On Thu, 8 May 1997, Mark Baker wrote:

> In article <199705081601.SAA00338@mvmap66.ciw.uni-karlsruhe.de>,
> 	Thomas Koenig <ig25@mvmap66.ciw.uni-karlsruhe.de> writes:
> 
> > Do you think it would be wise to harden the Debian MTAs against mail
> > relaying by default?  This could seriously hinder spammers.
> 
> I believe the configuration file for exim as released by Philip does
> have mail relaying turned off by default, certainly the documentation
> recommends you turn it off. 
> 
> I don't know what's in Tim's debian package though, as I was already
> running exim when I upgraded to debian and used my old configuration
> file. 
> 
> I think you'll find most small time spammers just use their own ISP's
> mail host anyway, until they lose their accounts; the big ones get a
> leased line from AGIS :(

a lot of them use other hosts as relays. they do this because a)
somebody else pays for the bandwidth, and b) many people configure their
firewalls to block packets from known spamming sites. e.g.

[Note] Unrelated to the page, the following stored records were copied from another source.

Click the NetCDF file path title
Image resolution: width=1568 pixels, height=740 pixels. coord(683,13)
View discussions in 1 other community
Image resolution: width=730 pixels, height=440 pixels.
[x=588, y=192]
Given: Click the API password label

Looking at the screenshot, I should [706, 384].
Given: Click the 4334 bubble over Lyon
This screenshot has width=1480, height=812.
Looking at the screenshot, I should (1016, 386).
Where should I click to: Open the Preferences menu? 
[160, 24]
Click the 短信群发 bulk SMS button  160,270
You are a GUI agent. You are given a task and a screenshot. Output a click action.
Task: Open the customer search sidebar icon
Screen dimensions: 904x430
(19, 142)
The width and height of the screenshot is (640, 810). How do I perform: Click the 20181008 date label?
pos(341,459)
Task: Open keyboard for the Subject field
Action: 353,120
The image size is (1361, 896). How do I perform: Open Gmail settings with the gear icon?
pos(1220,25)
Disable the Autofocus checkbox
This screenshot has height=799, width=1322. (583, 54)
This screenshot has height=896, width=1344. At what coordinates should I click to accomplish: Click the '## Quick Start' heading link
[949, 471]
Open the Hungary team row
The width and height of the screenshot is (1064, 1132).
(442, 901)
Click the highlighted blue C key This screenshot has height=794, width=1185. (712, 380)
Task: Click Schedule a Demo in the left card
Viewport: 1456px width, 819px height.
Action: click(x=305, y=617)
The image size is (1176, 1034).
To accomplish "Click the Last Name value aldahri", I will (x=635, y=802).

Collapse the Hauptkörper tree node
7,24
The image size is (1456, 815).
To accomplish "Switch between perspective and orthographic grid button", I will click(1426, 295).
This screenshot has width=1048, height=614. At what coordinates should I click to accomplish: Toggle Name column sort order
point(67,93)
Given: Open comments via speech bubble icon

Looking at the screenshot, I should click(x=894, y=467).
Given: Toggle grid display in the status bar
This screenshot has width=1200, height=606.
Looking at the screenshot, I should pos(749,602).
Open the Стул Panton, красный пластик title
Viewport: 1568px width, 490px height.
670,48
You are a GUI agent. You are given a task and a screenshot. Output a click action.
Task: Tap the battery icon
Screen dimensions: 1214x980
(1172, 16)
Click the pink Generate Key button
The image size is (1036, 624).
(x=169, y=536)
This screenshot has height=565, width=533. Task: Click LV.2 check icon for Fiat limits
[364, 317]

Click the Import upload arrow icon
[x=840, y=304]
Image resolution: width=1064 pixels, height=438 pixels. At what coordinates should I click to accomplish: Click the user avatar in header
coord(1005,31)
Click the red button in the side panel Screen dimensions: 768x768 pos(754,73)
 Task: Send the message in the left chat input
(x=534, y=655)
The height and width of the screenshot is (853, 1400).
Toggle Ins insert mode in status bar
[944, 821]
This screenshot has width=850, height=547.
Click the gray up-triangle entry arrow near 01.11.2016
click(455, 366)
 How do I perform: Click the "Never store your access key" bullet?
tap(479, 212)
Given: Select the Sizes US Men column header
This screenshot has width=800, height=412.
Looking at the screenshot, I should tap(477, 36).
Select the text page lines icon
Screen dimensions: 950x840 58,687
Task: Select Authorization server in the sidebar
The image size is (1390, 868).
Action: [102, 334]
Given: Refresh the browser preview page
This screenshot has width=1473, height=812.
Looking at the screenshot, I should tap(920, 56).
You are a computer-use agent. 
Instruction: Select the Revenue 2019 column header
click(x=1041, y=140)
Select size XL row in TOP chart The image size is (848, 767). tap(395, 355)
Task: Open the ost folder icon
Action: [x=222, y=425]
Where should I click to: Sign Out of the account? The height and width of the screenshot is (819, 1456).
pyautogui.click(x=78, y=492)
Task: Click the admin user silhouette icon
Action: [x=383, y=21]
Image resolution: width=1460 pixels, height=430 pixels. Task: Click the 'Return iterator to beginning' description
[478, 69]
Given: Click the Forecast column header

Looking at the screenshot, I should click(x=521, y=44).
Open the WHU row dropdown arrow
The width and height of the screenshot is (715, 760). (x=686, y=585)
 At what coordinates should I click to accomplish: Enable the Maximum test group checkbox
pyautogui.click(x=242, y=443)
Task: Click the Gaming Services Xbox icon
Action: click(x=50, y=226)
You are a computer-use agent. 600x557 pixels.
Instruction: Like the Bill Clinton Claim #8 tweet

# block out some junkmailing scumbags
JUNKMAIL="208.9.64.0/24 208.9.65.0/24 207.14.212.0/24 208.1.117.0/24
          205.199.212.0/24 205.199.2.0/24"

for i in $JUNKMAIL ; do
    /sbin/ipfwadm -I -a reject -P tcp -S $i
done

(do a whois on the network addresses to find out who this blocks - this
little code fragment blocks out at least 70% of my junkmail. it used
to block about 90% but i made the mistake of posting to a newsgroup
recently with my real email address)

i sent a copy of the sendmail 8.8 anti-spam hacks (and some notes on how to
set it up) to the sendmail author a few months ago.  It hasn't been
incorporated into the sendmail package yet - maybe i should make a
'sendmail-antispam' package...  

unfortunately, it's a bit hard to come up with a generic automated
installation.  the main issues involved are:

1. you can't just turn off all relaying, you have to know:

   - who to relay for  (IP addresses/domain names)
   - who to relay to   (IP addresses/domain names)

   the least dangerous way would be to just install the rules into
   /usr/lib/sendmail.cf/hacks, insert some commented out code into
   /etc/mail/sendmail.mc and document how to enable it.

   however, that means leaving relaying ON by default.

   maybe some script which used the system's hostname, domain name, and
   network address to generate RelayTo, LocalIP, and LocalNames files??

   As far as i can tell, if you block relaying by IP address, you have
   to list every individual IP address in the LocalIP file. You can't
   just specify a network address and a netmaks (e.g. 192.168.1.0/24)

2. do we (debian) distribute a 'Spammers' and 'SpamDomains' file with the
   package?  what are the legal ramifications of doing that?

3. do we include a sample firewall rule file like the one above?  again,
   what are the legal ramifications?

4. for items 2 & 3, who maintains the lists?  how can you trust that they
   wont accidentally or maliciously block mail from a non-spamming site?


ideally, this should be part of the sendmail package but in lieu of that,
i'm willing to make a debian package....however, i would like some
discussion of these issues before i start.

craig

--
craig sanders
networking consultant                  Available for casual or contract
temporary autonomous zone              system administration tasks.